However, in POSIX shell's AND and OR lists with function calls, a
function returning zero behaves in a similar fashion to a C function
evaluating to true, and a function returning non-zero behaves like a C
function evaluating to false [1]:
a() {
return 0
}
b() {
return 1
}
a && echo this gets printed
b && echo and this does not
This might be equally counter-intuitive for somebody. If one does a lot
of explicit error checking with early returns, my return convention is
also rather practical. E.g. in the setup() function I can do:
eval setup_${arg} && echo " ${arg} not supported" && return 0
instead of:
eval setup_${arg} || { echo " ${arg} not supported" && return 0; }
Still, I went ahead and reversed return codes in the whole script, and
it doesn't look *too* bad with the setup() function from patch 3/9. It
would have been quite ugly earlier.
So I don't have a strong preference. If you still prefer that I reverse
my return codes, I will re-spin the series (and probably I'll need a
first patch that reverses the existing logic, too).

____

§ **WRITTEN INSTRUCTION 1**: In the message on shell return codes, what does the writer offer to do if the other person still prefers reversed return codes?
§ **WRITTEN INSTRUCTION 2**: Pick up the message on shell return codes and carry it on past its last sentence.
These items have no connection to the message on shell return codes.

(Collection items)

____

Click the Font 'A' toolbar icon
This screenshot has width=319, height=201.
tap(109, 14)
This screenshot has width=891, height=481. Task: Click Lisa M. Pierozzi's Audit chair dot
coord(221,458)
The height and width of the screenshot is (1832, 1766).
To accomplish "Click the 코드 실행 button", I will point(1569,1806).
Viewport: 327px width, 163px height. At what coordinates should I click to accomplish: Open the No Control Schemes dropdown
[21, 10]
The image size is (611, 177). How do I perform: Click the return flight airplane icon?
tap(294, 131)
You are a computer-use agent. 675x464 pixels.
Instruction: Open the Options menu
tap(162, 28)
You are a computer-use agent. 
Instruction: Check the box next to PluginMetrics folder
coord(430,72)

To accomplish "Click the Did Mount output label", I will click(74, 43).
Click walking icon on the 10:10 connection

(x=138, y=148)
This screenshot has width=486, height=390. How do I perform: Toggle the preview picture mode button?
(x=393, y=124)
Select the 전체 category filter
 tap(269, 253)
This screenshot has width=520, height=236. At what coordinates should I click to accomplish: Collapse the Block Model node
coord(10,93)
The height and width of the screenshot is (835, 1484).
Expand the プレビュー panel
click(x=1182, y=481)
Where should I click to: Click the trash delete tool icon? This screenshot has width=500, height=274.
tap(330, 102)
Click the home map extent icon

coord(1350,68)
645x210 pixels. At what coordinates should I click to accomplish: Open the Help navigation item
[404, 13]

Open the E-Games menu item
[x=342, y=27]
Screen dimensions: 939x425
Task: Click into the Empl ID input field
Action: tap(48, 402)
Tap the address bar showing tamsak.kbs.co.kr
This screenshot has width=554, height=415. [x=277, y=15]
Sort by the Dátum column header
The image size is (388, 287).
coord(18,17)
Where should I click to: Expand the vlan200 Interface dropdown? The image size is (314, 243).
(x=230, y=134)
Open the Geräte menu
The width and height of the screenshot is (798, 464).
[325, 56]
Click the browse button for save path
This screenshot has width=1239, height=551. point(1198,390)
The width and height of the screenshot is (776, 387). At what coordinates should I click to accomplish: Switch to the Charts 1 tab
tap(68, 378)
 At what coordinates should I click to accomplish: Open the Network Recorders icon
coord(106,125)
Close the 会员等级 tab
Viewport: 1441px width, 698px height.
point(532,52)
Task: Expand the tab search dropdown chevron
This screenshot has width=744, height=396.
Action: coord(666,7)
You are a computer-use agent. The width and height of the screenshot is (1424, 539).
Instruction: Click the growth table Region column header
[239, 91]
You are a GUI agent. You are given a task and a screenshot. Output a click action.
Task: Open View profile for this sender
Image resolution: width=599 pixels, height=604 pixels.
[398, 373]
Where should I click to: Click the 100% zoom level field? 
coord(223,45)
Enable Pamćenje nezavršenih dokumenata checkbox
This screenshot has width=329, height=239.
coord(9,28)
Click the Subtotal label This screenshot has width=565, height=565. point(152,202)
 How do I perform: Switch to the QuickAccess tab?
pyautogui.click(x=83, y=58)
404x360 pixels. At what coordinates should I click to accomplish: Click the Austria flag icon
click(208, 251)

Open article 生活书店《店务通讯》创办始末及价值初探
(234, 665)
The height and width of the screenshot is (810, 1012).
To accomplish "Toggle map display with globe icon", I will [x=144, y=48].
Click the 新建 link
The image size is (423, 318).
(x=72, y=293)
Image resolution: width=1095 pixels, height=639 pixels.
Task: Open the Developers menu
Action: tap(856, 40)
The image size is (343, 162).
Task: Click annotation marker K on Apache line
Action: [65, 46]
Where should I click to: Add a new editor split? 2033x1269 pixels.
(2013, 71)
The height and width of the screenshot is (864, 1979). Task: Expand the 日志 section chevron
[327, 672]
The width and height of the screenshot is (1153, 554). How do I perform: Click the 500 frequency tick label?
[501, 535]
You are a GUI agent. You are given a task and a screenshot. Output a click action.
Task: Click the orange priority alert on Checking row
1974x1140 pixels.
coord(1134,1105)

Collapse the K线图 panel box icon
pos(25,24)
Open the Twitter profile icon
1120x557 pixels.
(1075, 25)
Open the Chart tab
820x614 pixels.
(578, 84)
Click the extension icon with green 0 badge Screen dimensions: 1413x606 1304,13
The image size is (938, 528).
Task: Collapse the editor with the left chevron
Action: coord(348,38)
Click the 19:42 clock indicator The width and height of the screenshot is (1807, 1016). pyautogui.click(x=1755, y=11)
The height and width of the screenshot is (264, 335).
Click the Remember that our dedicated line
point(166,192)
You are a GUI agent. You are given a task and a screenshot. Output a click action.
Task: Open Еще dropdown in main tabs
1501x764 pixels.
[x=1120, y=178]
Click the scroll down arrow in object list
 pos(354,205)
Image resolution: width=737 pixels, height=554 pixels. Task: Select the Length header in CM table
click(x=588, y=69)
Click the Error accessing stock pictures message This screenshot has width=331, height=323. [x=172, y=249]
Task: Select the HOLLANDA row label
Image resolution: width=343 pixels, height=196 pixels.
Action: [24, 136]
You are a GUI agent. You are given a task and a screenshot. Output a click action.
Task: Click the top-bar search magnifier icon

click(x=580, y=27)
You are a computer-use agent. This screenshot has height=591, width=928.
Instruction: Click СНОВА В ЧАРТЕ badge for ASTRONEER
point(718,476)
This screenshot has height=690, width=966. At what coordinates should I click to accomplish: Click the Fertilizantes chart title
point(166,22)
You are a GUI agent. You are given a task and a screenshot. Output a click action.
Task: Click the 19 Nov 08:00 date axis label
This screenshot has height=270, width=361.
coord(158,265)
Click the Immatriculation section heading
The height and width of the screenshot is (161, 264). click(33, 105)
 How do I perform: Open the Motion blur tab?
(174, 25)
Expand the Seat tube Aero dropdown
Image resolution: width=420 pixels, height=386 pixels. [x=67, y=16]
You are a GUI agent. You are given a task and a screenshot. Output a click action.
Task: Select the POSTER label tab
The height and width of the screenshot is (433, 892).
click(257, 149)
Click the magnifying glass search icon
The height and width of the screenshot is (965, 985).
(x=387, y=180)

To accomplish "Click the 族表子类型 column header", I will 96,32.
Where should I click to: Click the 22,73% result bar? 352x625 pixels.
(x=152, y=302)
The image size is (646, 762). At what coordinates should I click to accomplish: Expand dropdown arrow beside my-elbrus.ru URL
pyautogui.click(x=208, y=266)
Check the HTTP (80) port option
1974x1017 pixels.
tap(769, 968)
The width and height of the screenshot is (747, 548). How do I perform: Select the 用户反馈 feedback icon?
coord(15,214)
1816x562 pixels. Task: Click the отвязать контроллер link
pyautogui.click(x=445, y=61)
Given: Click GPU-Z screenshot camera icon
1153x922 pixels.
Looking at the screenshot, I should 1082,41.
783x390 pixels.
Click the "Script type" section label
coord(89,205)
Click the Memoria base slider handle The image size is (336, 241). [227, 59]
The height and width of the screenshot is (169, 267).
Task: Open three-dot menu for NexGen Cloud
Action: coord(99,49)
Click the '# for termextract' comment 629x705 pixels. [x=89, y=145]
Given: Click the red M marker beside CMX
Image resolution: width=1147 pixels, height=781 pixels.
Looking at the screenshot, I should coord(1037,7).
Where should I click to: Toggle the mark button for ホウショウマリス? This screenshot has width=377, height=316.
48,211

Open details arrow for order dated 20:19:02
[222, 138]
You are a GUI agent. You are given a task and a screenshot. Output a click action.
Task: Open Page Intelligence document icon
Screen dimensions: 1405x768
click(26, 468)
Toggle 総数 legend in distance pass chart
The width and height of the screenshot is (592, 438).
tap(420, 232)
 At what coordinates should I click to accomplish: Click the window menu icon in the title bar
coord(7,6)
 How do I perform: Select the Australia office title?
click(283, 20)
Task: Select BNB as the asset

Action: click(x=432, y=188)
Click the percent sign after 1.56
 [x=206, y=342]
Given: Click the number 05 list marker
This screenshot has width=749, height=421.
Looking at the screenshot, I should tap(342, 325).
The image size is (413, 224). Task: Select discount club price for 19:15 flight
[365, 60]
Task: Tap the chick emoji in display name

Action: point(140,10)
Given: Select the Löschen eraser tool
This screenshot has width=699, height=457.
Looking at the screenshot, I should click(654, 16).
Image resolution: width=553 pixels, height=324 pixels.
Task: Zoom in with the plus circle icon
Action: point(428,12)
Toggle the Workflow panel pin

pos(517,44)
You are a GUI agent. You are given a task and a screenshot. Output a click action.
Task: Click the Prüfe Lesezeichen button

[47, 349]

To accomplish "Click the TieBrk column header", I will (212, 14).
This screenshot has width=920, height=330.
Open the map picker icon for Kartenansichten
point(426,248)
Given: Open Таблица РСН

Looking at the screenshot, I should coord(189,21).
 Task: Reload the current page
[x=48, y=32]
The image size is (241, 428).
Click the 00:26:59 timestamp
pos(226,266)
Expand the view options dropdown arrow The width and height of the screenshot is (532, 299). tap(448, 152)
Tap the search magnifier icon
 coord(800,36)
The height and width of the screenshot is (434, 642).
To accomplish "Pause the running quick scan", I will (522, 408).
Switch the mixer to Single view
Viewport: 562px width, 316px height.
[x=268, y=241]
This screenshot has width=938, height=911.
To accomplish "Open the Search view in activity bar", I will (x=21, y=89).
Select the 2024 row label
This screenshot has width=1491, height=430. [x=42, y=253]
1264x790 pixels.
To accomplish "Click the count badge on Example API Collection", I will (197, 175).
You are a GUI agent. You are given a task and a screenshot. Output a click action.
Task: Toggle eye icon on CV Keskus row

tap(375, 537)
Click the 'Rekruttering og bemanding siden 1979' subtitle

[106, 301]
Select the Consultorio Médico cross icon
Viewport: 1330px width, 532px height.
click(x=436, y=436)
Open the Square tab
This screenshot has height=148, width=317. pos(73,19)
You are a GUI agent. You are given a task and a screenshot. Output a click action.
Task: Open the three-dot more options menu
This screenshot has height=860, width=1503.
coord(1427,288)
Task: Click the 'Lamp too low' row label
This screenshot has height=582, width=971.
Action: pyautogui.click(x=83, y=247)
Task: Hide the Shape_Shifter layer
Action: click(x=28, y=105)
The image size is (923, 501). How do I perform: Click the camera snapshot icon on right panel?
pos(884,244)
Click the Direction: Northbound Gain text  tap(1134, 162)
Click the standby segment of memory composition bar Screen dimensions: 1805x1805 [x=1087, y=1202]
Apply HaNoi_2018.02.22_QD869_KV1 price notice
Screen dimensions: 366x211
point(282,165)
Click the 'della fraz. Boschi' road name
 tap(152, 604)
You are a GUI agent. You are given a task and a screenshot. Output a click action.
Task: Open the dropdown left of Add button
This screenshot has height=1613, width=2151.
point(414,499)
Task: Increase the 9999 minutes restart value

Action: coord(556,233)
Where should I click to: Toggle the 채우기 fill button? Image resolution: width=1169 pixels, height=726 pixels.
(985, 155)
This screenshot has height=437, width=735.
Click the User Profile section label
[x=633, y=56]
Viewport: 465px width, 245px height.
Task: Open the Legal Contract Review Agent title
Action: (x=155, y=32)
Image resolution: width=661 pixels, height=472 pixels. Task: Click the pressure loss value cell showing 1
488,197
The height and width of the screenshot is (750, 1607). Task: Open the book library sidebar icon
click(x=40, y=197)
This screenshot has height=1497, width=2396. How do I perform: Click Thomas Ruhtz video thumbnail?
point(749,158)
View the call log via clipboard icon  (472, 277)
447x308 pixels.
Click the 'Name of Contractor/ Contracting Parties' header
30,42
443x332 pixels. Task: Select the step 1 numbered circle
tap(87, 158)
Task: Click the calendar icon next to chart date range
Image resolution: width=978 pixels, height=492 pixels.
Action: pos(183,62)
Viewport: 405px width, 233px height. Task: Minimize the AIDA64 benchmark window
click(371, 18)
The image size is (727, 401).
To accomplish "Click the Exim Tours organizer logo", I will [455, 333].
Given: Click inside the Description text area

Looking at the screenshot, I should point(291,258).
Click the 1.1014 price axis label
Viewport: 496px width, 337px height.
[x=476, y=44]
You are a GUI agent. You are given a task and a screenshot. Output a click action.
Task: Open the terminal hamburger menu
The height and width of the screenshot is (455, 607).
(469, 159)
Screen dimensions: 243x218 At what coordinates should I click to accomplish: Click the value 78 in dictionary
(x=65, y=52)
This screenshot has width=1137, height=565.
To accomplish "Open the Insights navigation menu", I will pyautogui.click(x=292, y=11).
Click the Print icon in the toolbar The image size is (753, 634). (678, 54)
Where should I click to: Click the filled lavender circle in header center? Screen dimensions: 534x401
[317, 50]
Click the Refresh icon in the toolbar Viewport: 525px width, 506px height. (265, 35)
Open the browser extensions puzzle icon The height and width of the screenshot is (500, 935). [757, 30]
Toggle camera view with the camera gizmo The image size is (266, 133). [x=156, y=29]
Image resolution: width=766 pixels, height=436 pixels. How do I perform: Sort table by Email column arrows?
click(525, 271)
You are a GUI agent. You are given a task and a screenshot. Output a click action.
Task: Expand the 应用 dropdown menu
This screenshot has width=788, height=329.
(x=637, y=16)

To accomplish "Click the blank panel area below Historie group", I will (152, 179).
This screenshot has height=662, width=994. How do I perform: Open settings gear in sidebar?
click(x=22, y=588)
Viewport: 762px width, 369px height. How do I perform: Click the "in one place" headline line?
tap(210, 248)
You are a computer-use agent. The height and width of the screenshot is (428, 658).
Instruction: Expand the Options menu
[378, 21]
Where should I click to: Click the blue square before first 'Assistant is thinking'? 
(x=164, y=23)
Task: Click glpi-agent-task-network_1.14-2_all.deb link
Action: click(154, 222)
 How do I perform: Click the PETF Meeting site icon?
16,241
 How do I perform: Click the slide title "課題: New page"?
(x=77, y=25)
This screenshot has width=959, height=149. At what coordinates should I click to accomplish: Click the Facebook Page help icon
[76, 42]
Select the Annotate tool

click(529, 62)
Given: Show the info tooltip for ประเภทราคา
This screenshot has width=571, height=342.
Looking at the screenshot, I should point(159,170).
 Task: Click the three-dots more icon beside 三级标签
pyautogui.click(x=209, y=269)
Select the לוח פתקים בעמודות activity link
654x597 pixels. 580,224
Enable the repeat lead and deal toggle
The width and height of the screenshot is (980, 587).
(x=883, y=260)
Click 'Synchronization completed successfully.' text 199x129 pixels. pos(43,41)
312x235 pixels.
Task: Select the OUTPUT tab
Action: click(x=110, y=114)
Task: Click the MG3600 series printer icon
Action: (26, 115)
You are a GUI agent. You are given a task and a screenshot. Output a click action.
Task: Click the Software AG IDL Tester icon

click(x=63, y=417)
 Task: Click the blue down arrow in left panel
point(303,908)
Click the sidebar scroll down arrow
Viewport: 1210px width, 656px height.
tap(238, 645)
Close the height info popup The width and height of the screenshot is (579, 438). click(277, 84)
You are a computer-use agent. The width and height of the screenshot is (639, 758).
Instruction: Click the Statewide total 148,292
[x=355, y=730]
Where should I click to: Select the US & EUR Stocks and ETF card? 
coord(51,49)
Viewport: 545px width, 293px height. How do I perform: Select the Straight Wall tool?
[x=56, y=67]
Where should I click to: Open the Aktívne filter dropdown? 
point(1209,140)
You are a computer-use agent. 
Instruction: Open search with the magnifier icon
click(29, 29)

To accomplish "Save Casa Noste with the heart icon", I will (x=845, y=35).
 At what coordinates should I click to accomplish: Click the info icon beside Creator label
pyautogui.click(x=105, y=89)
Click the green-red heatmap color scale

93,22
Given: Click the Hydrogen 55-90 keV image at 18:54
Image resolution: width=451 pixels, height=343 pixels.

____

§ **TASK ANSWER 1**: Re-spin the series, probably with a first patch that reverses the existing logic as well.

§ **TASK ANSWER 2**:
> > + elif [ $ret -eq 1 ]; then echo "${name}: PASS"
> > + elif [ $ret -eq 2 ]; then echo "${name}: SKIP"
>
> I use printf in other scripts so that the pass/fail verdict lineup. e.g.,
> printf " %-60s [PASS]\n" "${name}"
I avoided 'printf' so far because it's not a built-in utility on some
shells (e.g. csh), being a "recent" addition to the POSIX Base
Specifications (issue 4, while 'echo' is from issue 2), and it might be
unavailable on some (embedded?) systems.
I don't have a strong preference about this either. It's a very minor
portability concern vs. a very minor readability improvement, what do
you think?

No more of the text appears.